■ **BRIEF**
Below are the records. Reproduce exactly the lines from the one containing "Where should I click to: Turn" through the final line, and omit any pictures.

··· EXERCISE MATERIAL

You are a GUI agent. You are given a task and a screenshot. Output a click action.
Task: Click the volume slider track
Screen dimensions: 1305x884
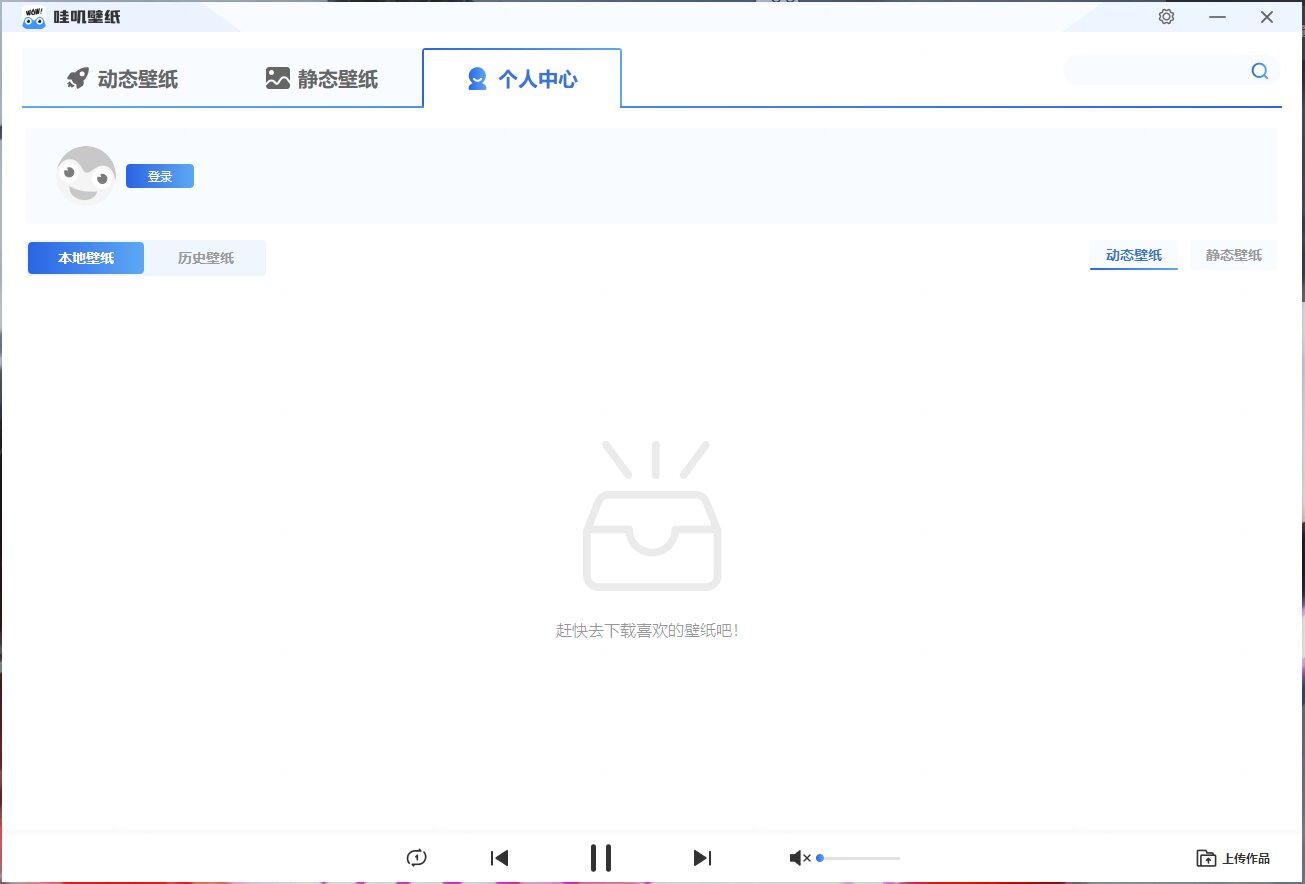point(860,858)
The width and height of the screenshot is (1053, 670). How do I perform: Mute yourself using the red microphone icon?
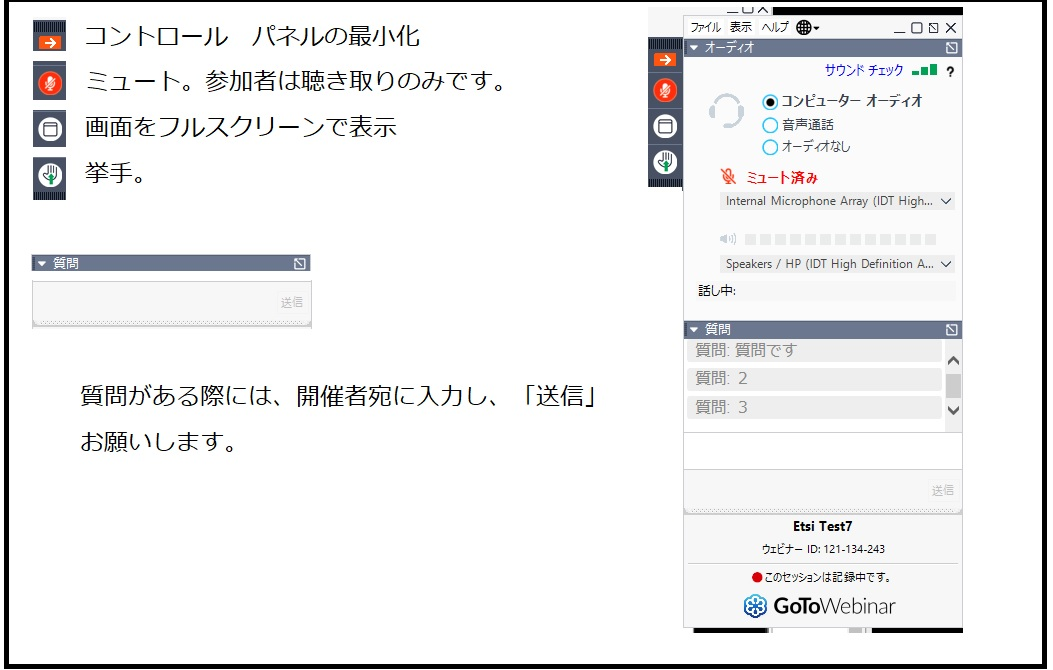tap(665, 92)
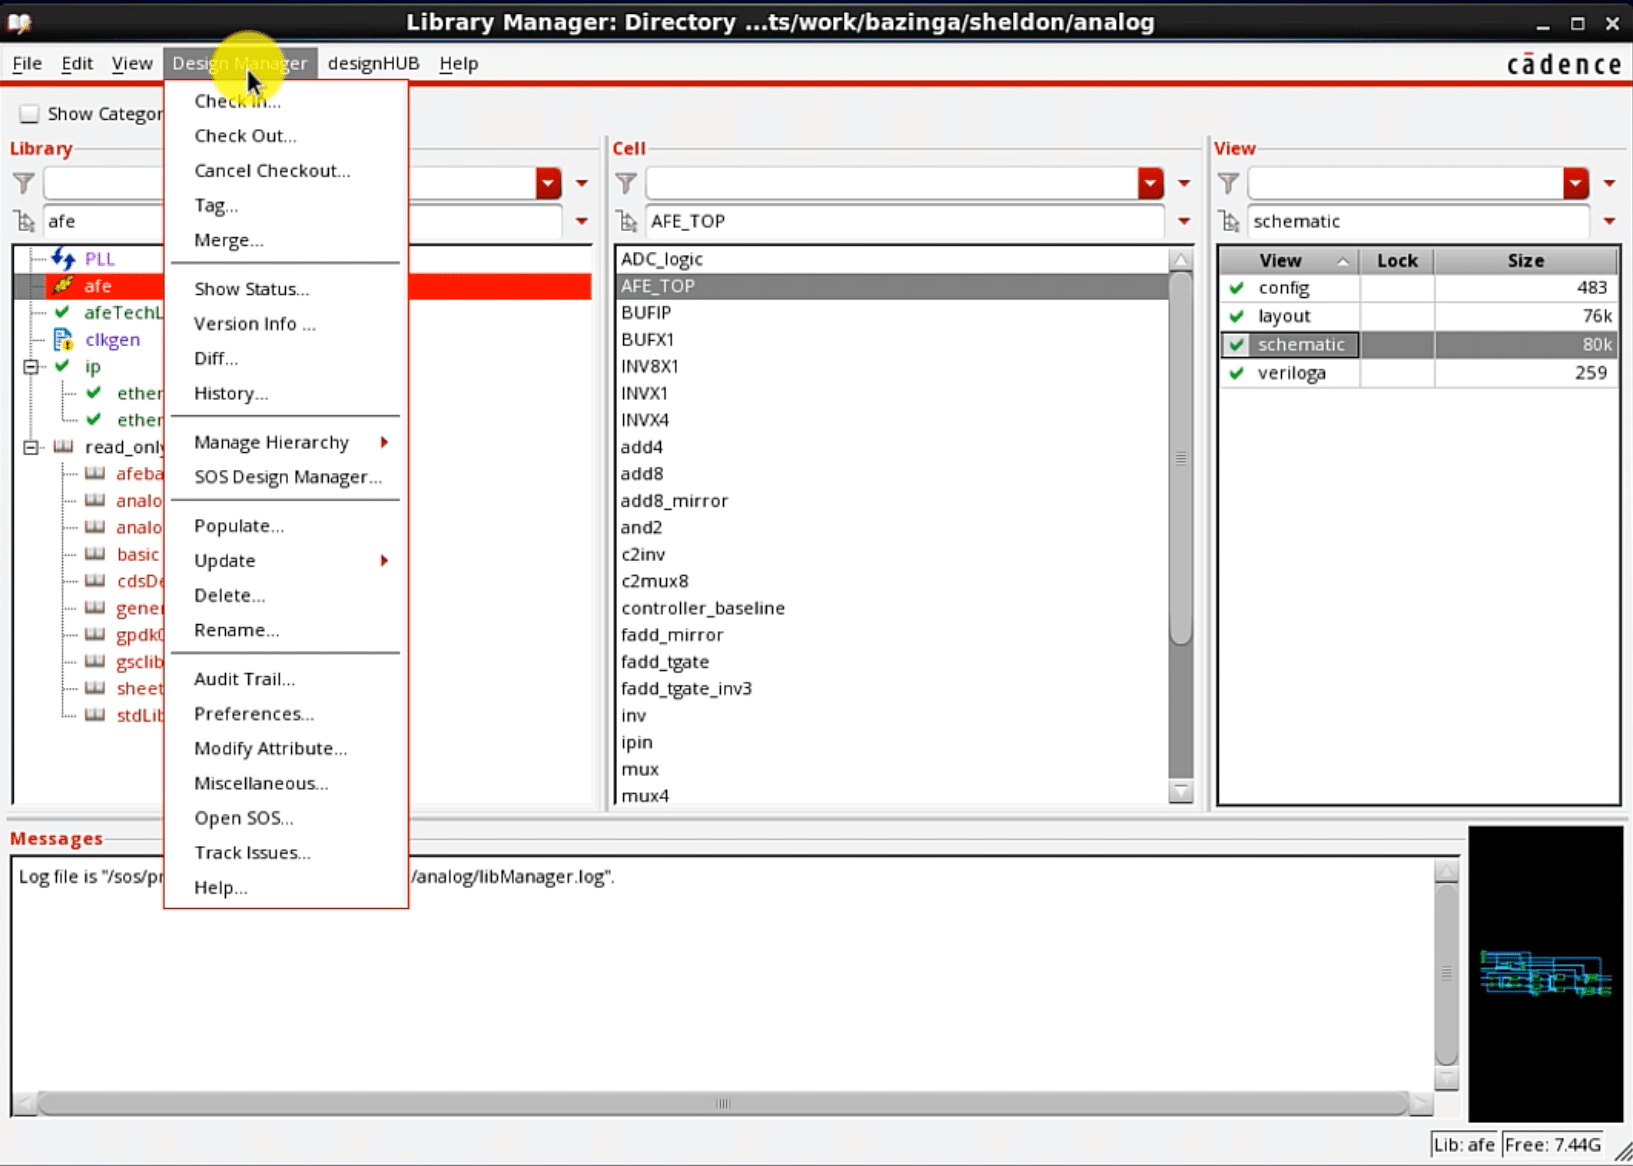Viewport: 1633px width, 1166px height.
Task: Toggle the checkmark on config view row
Action: point(1237,288)
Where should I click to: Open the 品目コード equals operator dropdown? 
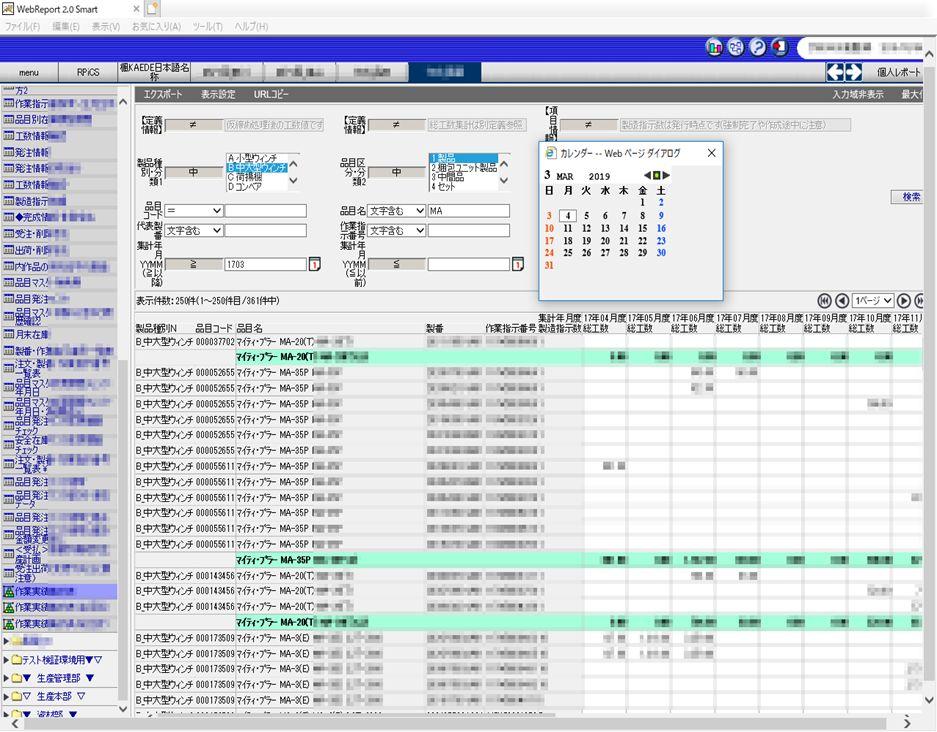pyautogui.click(x=194, y=211)
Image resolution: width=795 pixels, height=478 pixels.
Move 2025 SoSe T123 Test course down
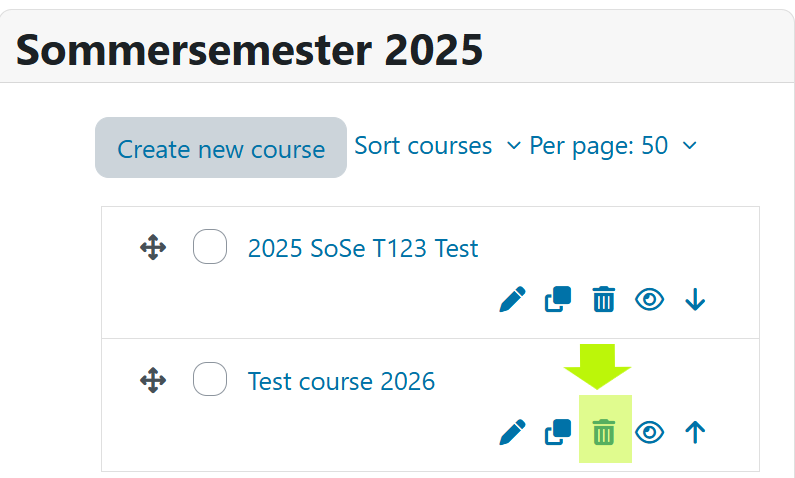point(696,299)
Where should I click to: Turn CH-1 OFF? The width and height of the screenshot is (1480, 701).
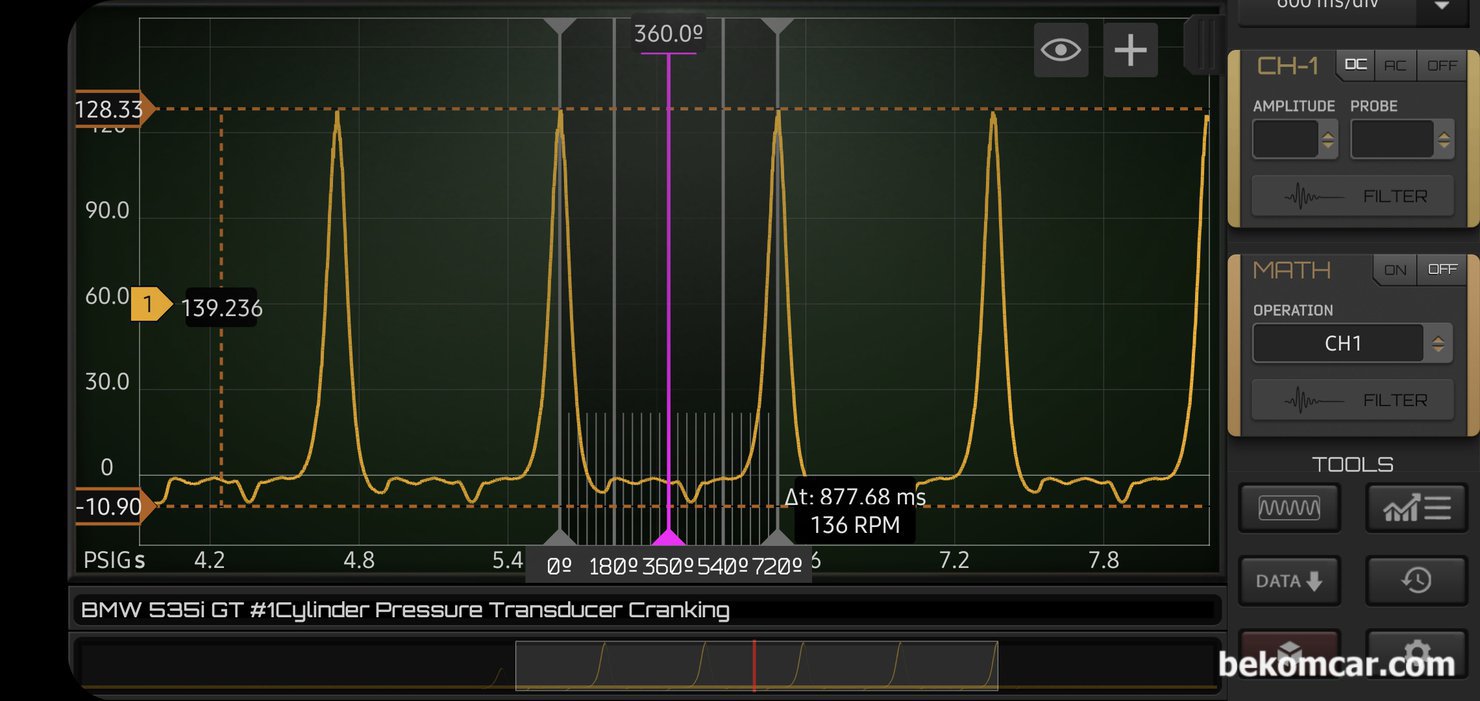[1441, 65]
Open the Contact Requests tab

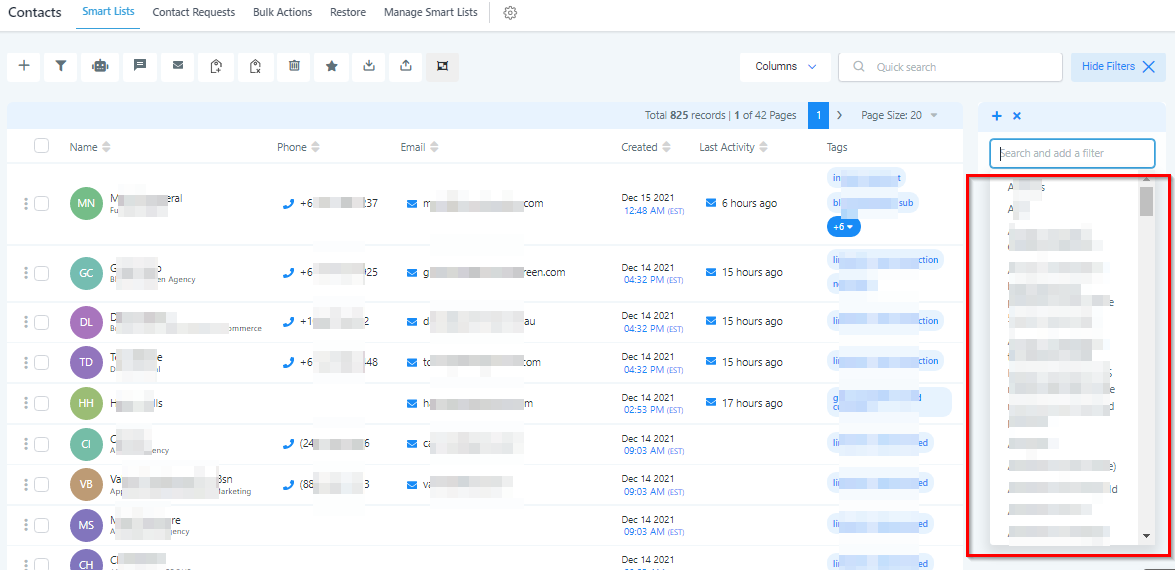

······

■ **SOLUTION FOR THIS EXERCISE**
Where should I click to: Turn CH-1 OFF? The width and height of the screenshot is (1480, 701).
[1441, 65]
Open the Contact Requests tab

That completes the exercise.